A new group has also become active on social media in recent weeks. They blame Juppé for doing too much to promote the city to attract newcomers, whilst forgetting about the existing residents.

The Bordeaux Liberation Front against Parisianism (FLBP) has mobilized against the “surge of Parisians”, albeit more with satire than real vitriol.

But in an open letter to the city published on Twitter the group does list a number of concerns felt by the locals over how the city is changing rapidly.

“Bordeaux let’s talk for five minutes. You are trying to play a role that does not suit you and we can see it. You are a big city in the south west, a little bourgeois, but also a little redneck we must admit.

“Your inhabitants are sons and grandsons from Les Landes, the Basque country, Charente and yes Spanish, Portuguese, Moroccan, from everywhere in fact. You are a city of good living, gastronomy and until recently Rock.

“But you are not a European capital and definitely not a global capital. To pretend you are is ridiculous.”

“For two years you have neglected your children. You do not even offer a roof to all of those who come to study at your universities. You are relegating your families to live forever in cardboard houses 30km from the centre, so that your latest conquerors can take even more selfies in your company.”

On their Facebook page the group writes: “Parisian friends, thank you for restoring the old Bordeaux, but suddenly the city is empty of its original inhabitants who cannot afford it anymore.”

Elsewhere there has also been graffiti appearing in former working class neighbourhoods like St Michel that has criticized the gentrification of these areas.

The anti-Parisian feeling has also manifested itself in other more humourous ways. In cafés Parisians risk paying more if they ask for a pain au chocolat rather than the locally used term chocolatine.

Nevertheless one Parisian who recently moved to Bordeaux with his young family told The Local he had not experienced any hostility, although he admitted that the city did have issues.

“I’m out and about all the time and I’ve never seen the stickers,” said Simon Letellier. “I’ve never felt any resentment when talking to people and we never feel we have to hide the fact we are from Paris.

“It’s true that there is a gentrification of the centre that has come with a hike in property prices, but even many Parisians can’t afford to buy in the centre of Bordeaux now.

“You can’t blame Parisians for the traffic jams, because the mayor, just like the mayor in Paris Anne Hidalgo has tried to cut the number of cars in the centre.”

He also highlighted that there are positive sides to monied Parisians upping sticks to move to Bordeaux in that they can help create jobs.

But perhaps the more "Parisian" Bordeaux becomes, the less attractive it will become to Parisians. And there are other cities in France, don't forget.

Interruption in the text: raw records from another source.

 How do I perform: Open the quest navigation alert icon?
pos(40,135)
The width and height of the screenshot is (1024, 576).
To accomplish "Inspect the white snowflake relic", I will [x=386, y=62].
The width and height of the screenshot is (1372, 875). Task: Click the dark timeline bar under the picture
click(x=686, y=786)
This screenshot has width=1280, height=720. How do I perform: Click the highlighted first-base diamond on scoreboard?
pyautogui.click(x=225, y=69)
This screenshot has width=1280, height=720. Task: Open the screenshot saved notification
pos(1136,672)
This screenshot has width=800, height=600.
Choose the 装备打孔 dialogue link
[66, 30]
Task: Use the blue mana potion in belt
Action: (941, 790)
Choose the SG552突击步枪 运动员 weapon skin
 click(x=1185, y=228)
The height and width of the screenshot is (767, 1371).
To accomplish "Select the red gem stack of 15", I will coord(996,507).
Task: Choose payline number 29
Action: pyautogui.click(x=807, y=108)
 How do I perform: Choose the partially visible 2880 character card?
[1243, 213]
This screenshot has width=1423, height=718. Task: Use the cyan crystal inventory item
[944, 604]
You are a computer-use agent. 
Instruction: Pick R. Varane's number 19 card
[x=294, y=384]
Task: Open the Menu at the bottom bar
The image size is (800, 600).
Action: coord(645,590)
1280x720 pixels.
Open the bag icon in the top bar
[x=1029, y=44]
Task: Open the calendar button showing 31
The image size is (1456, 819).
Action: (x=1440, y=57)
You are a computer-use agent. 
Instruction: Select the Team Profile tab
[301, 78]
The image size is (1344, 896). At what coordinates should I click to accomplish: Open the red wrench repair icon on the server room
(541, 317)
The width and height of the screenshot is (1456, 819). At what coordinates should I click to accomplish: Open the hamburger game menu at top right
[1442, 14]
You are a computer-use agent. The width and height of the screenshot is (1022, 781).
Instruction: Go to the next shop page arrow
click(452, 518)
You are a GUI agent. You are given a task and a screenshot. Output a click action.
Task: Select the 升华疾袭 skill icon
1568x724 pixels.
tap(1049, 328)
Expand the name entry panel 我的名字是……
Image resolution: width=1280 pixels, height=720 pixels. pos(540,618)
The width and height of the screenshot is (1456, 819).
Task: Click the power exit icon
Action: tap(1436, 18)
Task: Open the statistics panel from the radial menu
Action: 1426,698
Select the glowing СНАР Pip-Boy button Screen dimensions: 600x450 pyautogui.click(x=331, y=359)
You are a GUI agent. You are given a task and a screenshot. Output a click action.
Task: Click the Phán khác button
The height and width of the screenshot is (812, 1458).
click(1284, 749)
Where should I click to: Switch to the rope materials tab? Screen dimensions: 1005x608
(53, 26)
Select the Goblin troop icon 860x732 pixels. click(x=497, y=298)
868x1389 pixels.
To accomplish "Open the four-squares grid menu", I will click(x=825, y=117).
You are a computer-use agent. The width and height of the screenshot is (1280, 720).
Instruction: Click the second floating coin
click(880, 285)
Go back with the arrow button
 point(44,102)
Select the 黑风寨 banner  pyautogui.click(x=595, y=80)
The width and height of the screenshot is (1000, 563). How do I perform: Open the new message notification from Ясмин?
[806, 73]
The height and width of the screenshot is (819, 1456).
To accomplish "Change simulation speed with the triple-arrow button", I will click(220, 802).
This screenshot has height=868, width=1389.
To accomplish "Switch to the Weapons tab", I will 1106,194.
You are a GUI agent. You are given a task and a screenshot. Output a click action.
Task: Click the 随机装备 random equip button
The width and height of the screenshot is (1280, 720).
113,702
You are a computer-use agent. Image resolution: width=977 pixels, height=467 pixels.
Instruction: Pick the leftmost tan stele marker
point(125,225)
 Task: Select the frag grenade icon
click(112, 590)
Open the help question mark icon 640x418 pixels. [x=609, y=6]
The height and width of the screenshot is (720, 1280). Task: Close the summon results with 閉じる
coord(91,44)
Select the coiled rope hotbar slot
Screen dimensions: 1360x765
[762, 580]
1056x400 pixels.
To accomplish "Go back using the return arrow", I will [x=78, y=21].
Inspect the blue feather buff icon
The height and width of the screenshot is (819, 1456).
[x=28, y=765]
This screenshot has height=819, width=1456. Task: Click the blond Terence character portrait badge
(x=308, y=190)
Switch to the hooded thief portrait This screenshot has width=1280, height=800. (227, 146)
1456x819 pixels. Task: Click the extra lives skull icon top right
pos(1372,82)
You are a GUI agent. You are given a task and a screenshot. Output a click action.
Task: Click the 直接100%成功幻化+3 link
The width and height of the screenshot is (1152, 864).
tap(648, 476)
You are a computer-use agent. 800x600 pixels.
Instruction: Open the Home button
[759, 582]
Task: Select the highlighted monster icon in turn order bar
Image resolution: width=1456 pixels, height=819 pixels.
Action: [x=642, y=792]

After topping so many "Best Of" surveys in recent years, Bordeaux found itself surprisingly relegated down to 11th place in a recent study of the best French cities to live in when it comes to jobs and affordable housing.

Lille in the north topped that ranking. Parisians might not fancy the rainy northern city near the Belgian border but at least they'll be able to order a pain au chocolat without fear of being ripped off.